Would you please return the data below verbatim, without its pictures?

*** Opening Supplied records ***

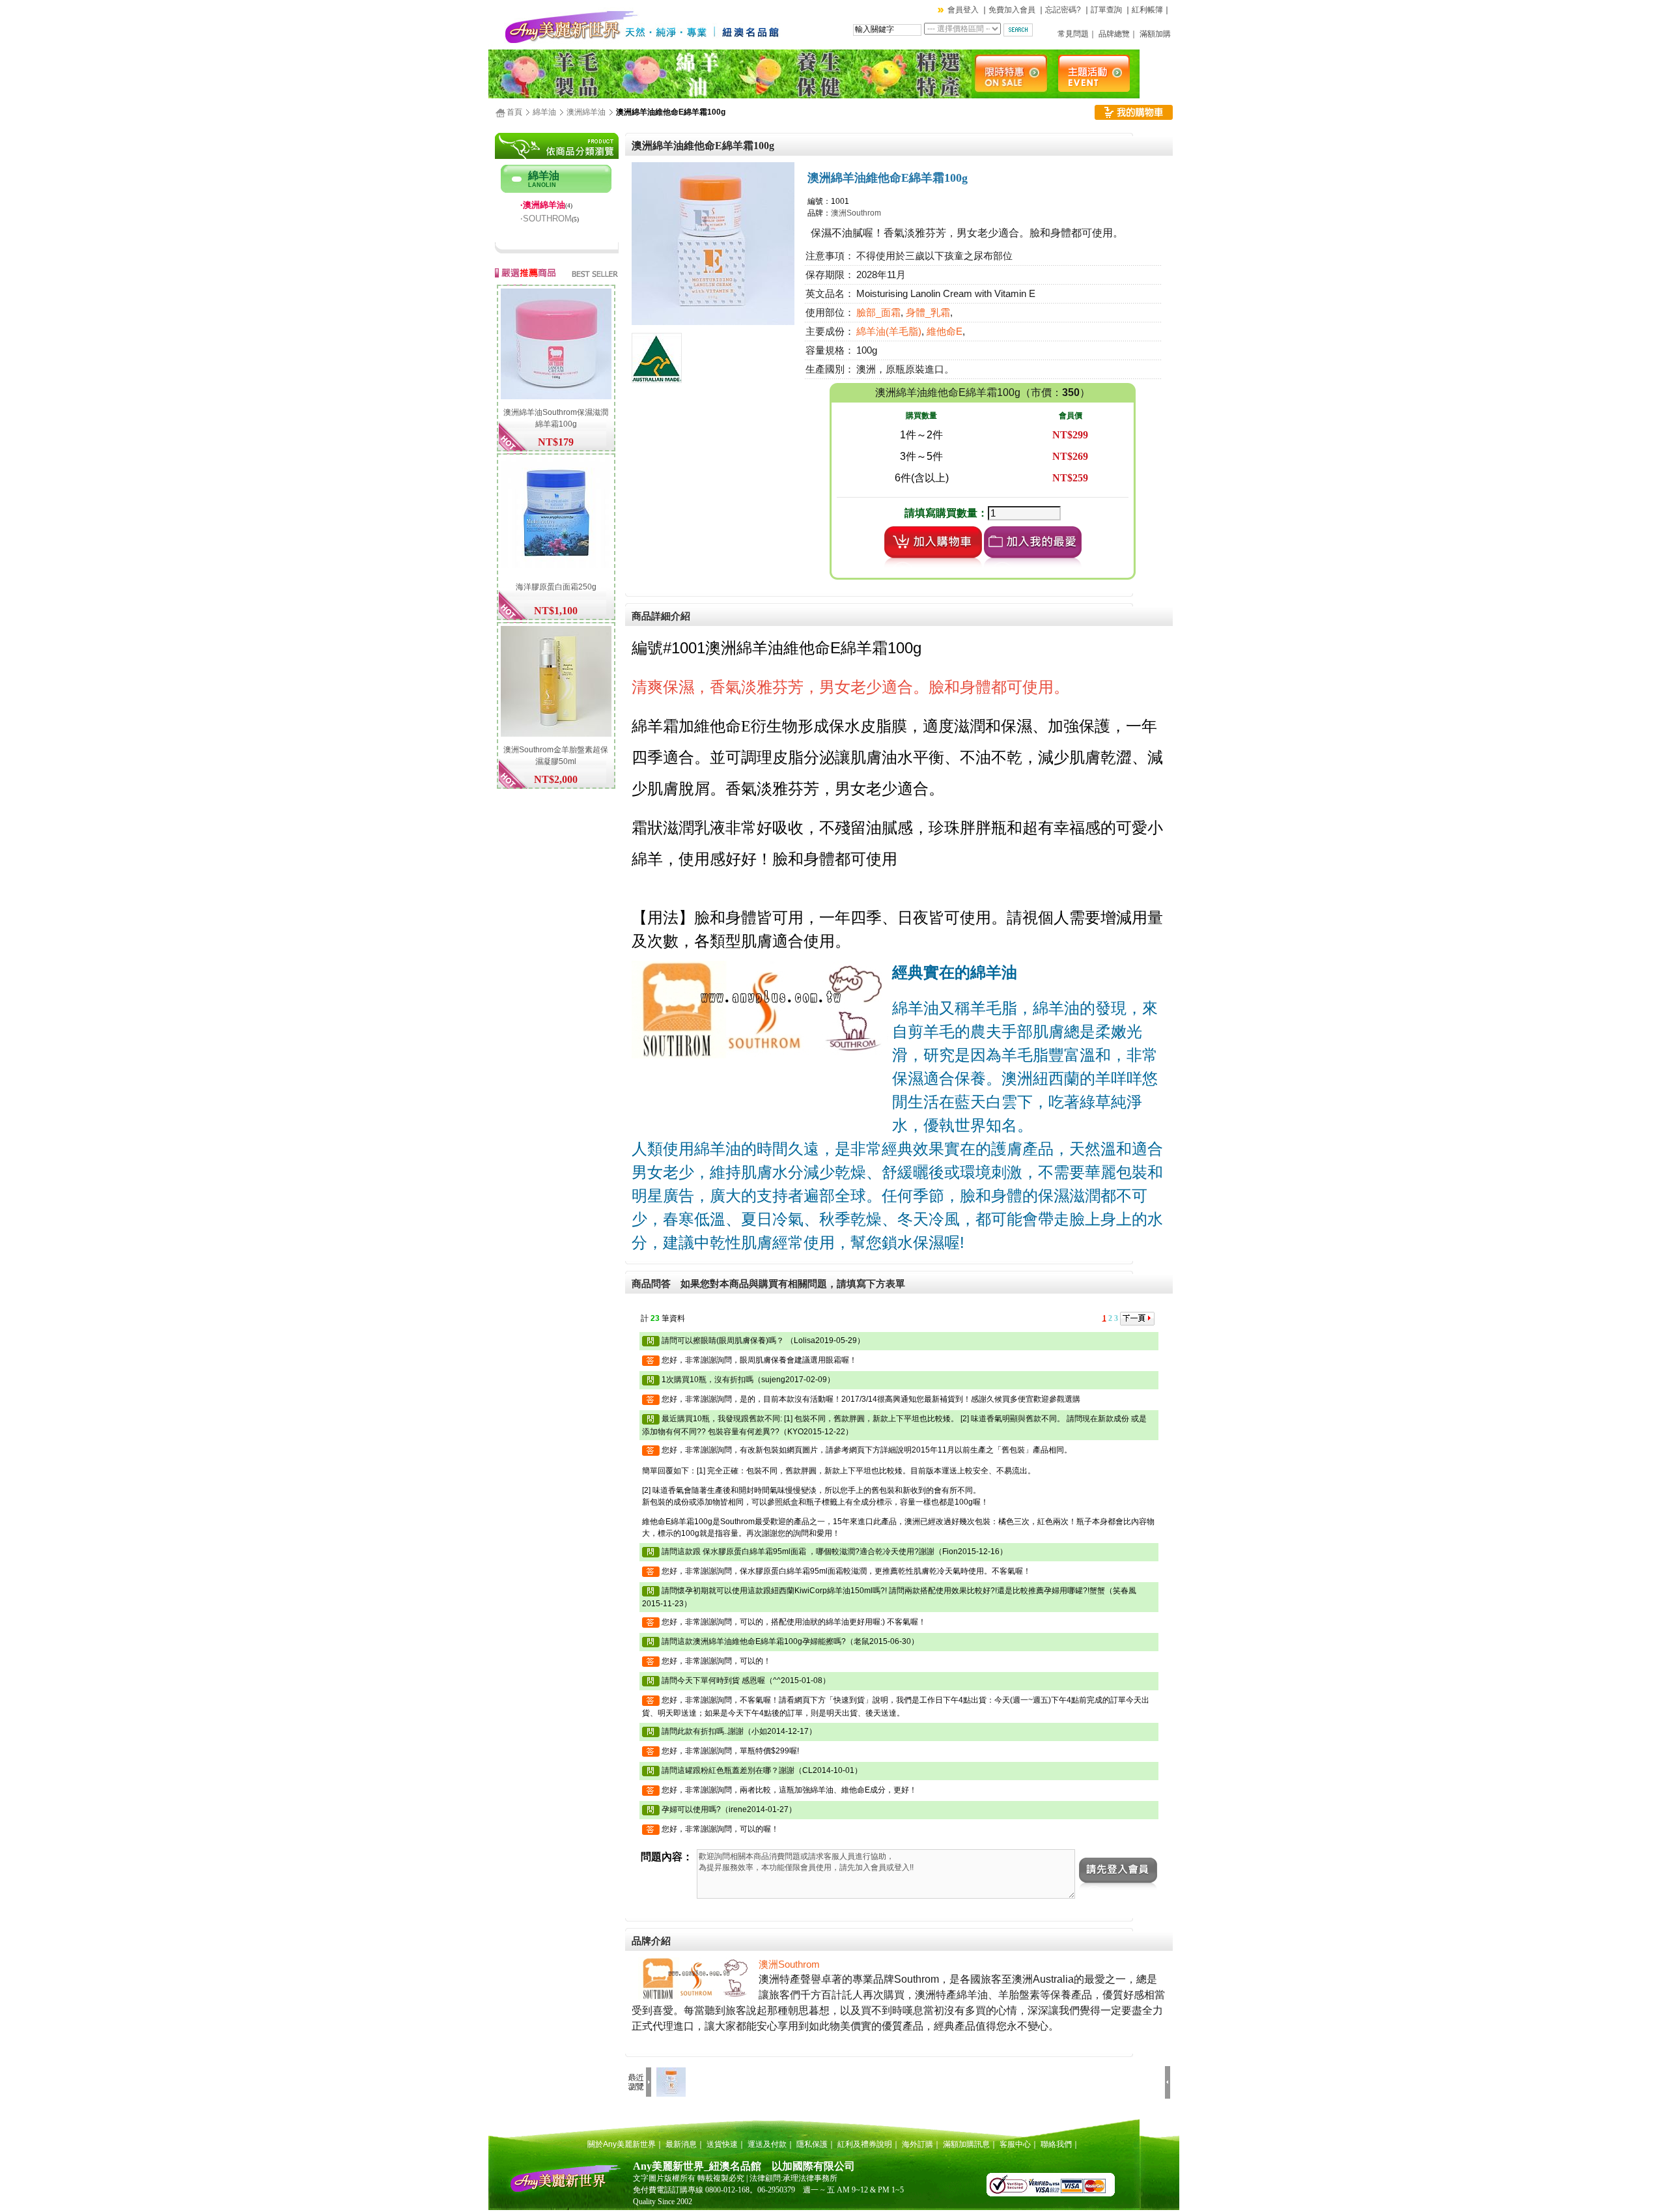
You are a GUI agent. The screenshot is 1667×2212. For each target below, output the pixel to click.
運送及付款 (767, 2144)
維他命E (944, 331)
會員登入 (963, 9)
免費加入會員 (1011, 9)
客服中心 (1015, 2144)
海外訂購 (917, 2144)
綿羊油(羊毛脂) (888, 331)
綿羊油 (544, 112)
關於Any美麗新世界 (621, 2144)
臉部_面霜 (878, 312)
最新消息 (681, 2144)
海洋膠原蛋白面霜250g (556, 586)
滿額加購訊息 (966, 2144)
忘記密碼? (1063, 9)
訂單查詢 (1106, 9)
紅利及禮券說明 (864, 2144)
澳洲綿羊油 (586, 112)
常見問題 (1073, 33)
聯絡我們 (1056, 2144)
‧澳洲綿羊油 (542, 205)
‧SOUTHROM (546, 218)
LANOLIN (542, 185)
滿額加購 (1155, 33)
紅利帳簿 (1147, 9)
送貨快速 (722, 2144)
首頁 (514, 112)
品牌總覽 (1114, 33)
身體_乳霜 (928, 312)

*** Closing Supplied records ***

**Answer space:**
You are a GUI agent. The screenshot is 1667×2212. For each target below, output the pixel to click.
運送及付款 (767, 2144)
維他命E (944, 331)
會員登入 (963, 9)
免費加入會員 (1011, 9)
客服中心 (1015, 2144)
海外訂購 (917, 2144)
綿羊油(羊毛脂) (888, 331)
綿羊油 (544, 112)
關於Any美麗新世界 (621, 2144)
臉部_面霜 (878, 312)
最新消息 (681, 2144)
海洋膠原蛋白面霜250g (556, 586)
滿額加購訊息 (966, 2144)
忘記密碼? (1063, 9)
訂單查詢 (1106, 9)
紅利及禮券說明 (864, 2144)
澳洲綿羊油 (586, 112)
常見問題 (1073, 33)
聯絡我們 (1056, 2144)
‧澳洲綿羊油 (542, 205)
‧SOUTHROM (546, 218)
LANOLIN (542, 185)
滿額加購 (1155, 33)
紅利帳簿 (1147, 9)
送貨快速 (722, 2144)
首頁 (514, 112)
品牌總覽 (1114, 33)
身體_乳霜 (928, 312)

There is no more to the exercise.